## WORK TASK
Instruction for the entries that follow: retype exactly the lines from the line with "Deducción natural (196, 1022)" to the line with "Mapa de mi web (191, 2118)", both included, and omit all others.
··· LISTED ENTRIES ···
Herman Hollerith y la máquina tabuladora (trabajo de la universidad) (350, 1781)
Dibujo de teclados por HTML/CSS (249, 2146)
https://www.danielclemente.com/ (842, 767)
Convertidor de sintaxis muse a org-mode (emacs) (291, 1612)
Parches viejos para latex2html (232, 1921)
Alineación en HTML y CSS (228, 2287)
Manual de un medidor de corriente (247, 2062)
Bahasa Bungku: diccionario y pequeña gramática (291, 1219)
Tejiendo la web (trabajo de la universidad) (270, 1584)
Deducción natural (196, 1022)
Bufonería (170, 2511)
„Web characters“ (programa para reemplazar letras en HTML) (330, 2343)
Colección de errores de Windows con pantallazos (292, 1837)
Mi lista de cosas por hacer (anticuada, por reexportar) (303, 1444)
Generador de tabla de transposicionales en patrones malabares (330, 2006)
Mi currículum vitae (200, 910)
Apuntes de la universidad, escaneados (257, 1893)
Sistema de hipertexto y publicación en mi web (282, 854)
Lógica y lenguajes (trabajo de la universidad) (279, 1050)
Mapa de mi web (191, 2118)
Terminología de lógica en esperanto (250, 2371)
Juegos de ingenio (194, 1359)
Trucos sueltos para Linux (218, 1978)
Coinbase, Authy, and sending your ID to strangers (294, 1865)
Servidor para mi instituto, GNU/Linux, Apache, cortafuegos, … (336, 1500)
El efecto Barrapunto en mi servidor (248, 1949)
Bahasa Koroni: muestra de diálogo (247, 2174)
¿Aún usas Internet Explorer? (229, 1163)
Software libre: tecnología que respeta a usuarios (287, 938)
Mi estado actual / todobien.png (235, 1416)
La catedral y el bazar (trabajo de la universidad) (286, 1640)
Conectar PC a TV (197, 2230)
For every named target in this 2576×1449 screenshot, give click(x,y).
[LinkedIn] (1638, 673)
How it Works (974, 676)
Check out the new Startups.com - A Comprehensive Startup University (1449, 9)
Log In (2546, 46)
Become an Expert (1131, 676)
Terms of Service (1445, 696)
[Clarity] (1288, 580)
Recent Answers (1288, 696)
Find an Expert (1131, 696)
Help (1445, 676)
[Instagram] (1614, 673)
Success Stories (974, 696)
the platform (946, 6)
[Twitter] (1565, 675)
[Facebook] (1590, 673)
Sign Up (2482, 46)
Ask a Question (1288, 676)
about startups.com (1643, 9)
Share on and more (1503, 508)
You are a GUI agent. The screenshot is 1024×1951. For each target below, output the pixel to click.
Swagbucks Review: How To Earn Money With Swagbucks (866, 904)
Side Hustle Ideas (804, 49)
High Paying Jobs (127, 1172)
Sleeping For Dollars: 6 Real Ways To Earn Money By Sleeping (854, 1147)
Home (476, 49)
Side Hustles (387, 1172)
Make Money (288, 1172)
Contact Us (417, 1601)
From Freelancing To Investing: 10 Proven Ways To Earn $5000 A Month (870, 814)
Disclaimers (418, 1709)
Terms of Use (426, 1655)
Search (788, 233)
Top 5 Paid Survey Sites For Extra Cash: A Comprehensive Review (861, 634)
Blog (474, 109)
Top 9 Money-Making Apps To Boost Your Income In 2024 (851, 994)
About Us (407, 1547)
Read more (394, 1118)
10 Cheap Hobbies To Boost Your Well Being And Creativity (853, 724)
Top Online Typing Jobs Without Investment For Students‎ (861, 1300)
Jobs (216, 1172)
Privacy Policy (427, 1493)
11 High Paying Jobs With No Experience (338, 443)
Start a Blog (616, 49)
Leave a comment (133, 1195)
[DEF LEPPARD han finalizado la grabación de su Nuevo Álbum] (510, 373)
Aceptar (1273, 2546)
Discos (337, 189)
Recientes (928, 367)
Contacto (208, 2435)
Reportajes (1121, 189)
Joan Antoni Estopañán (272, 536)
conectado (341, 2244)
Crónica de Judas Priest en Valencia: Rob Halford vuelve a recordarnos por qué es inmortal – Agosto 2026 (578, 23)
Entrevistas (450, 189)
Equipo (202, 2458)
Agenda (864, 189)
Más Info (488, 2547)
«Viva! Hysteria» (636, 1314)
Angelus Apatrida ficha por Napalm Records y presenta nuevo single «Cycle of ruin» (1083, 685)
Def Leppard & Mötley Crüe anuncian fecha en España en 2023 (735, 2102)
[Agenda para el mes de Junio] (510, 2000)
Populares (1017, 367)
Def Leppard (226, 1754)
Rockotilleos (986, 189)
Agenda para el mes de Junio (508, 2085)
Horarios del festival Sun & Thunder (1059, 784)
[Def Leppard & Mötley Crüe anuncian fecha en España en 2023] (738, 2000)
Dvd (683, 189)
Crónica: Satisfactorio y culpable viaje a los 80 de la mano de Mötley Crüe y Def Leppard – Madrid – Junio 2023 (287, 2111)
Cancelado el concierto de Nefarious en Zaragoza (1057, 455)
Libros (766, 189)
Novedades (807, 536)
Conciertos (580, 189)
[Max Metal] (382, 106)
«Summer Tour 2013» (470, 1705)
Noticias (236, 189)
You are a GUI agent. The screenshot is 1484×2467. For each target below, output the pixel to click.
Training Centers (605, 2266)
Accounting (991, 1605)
···
## FINISHED TASK
Deducción natural (196, 1022)
Bufonería (170, 2511)
„Web characters“ (programa para reemplazar letras en HTML) (330, 2343)
Colección de errores de Windows con pantallazos (292, 1837)
Mi lista de cosas por hacer (anticuada, por reexportar) (303, 1444)
Generador de tabla de transposicionales en patrones malabares (330, 2006)
Mi currículum vitae (200, 910)
Apuntes de la universidad, escaneados (257, 1893)
Sistema de hipertexto y publicación en mi web (282, 854)
Lógica y lenguajes (trabajo de la universidad) (279, 1050)
Mapa de mi web (191, 2118)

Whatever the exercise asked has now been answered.